Ainda que o sonho não se realize para todos, façamos uma recordação, que é uma forma de pensar. Quando lembramos, refletimos, que o extraordinário poder de compra para todos exige a contrapartida de poder de venda de todos, para todos, entramos em uma coisa mais profunda que um thriller. Pela simples razão de que isso universaliza, universaliza, não, unifica tudo e todas as coisas à qualidade útil de mercadoria. O que vale um beijo, um afeto, um amor, isto não se pergunta. Avalia-se, com a mão sobre o talonário de cheques: quanto custa um beijo, um afeto, um olhar de ternura? Paga-se, em dólar. A própria pessoa, a própria beleza e criação transformam-se em algo degradado, infamante. Mas os pobres, reconheçamos, os miseráveis de todo o mundo não se dispõem a sentir muita filosofia ou discutir estética. Estão carentes de tudo, de alimentos, de pedras no estômago, de casa, de abrigo, na rua ou na prisão, que importa, e por isso seguem para o rainbow, para o baú de ouro que está ao pé do arco-íris. O próximo capítulo dessa busca, sabemos, é um vácuo, um mergulho no espaço além da terra.


 
O pesadelo americano, para a maioria da gente, foi o 11 de setembro de 2001. Aquela imagem do avião a perfurar uma das torres gêmeas, como uma agulha perfura um tumor, e de lá explodindo pus, em forma de fogo, e depois um outro, a ratificar e confirmar o absurdo que era o terror na terra onde sempre nasce o arco-íris, e depois o desabamento, do aço, do concreto à experiência, os gritos, o espanto, os corpos dilacerados, aquilo foi a encarnação do pesadelo em terras norte-americanas. O comum da gente toma aquilo como o pesadelo porque o comum da gente acredita no que vê e no que se repete à exaustão até o nível de idiotia.
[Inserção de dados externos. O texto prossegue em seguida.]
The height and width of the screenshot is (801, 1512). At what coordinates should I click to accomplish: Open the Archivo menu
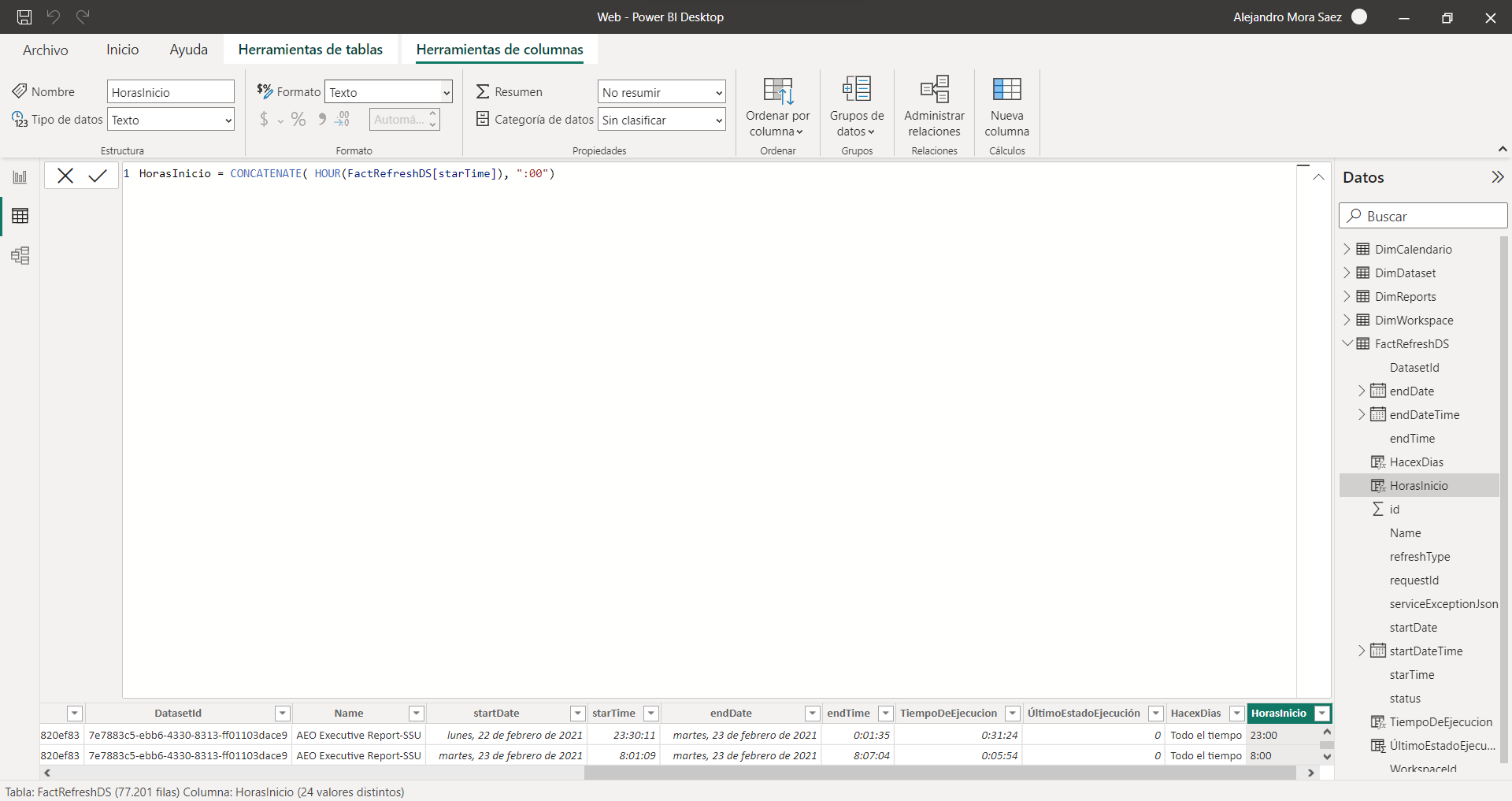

Mas o pesadelo e seu outro, o sonho norte-americano, vem de antes, bem antes com "Estranhos Frutos”, a canção imortal que Billie Holiday gravou para sempre.

Em tradução livre:

“As árvores do Sul suportam estranhos frutos
Sangue nas folhas
Sangue na raiz
Corpos negros balançando na brisa do Sul
Estranhos frutos pendurados nas árvores de madeira branca
Cena do campo do nobre Sul
Os olhos arregalados e as bocas torcidas
O doce perfume da magnólia e frescor
E de repente o cheiro de carne queimada
Eis um fruto para o corvo bicar
Para a chuva vincar
Para o vento sugar
Para o sol estragar
Para a árvore derrubar
Nesta estranha e amarga colheita"

No original:

“Southern trees bear strange fruit
Blood on the leaves
Blood at the root
Black bodies swinging in the southern breeze
Strange fruit hanging from the poplar trees
Pastoral scene of the gallant south
The bulging eyes and the twisted mouth
The scent of magnolia sweet and fresh
Then the sudden smell of burning flesh
Here is a fruit for the crows to pluck
for the rain to gather
for the wind to suck
for the sun to rot
for the tree to drop”


Essa lembrança da eterna canção de Billie Holiday aproxima o sonho do seu siamês. No momento, vemos as imagens de crianças separadas dos pais na caçada aos imigrantes ordenada por Trump.


Isso já passou de um pesadelo. Voltamos a mergulhar no verdadeiro sonho americano.

* Urariano Mota, jornalista, é autor dos romances
Soledad no Recife, O Filho Renegado de Deus e A Mais Longa Duração da Juventude. É colunista do Vermelho e colaborador do Prosa, Poesia e Arte.